> [WHAT THE TASK REQUIRES] Please give again, exactly and in full, each line from the one holding "Click the Contact us button" to the end of the listing.

> [PROVIDED INFORMATION]
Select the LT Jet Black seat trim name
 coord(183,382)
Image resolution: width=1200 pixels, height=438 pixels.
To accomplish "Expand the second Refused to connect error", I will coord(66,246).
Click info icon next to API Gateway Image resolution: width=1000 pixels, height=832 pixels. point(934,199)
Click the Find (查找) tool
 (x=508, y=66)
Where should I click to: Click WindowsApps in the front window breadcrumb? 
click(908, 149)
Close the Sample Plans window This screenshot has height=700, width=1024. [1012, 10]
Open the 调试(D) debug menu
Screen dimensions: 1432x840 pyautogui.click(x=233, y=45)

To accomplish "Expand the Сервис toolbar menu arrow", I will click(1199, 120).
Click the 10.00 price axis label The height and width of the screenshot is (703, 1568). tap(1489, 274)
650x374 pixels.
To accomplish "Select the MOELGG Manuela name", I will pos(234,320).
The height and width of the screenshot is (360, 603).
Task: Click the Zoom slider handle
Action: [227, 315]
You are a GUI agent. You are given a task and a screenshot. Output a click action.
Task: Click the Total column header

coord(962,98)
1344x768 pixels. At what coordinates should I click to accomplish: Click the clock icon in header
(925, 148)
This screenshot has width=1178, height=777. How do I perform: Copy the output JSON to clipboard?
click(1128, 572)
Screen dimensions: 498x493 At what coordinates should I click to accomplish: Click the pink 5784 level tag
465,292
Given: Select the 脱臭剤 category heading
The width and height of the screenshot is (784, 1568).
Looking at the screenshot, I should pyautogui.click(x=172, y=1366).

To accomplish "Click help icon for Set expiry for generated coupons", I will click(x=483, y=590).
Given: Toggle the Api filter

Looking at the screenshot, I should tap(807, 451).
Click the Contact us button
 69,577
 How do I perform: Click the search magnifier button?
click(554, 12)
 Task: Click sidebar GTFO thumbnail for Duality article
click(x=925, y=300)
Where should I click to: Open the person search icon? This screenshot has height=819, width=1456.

> [RESULT]
Click the Contact us button
 69,577
 How do I perform: Click the search magnifier button?
click(554, 12)
 Task: Click sidebar GTFO thumbnail for Duality article
click(x=925, y=300)
Where should I click to: Open the person search icon? This screenshot has height=819, width=1456.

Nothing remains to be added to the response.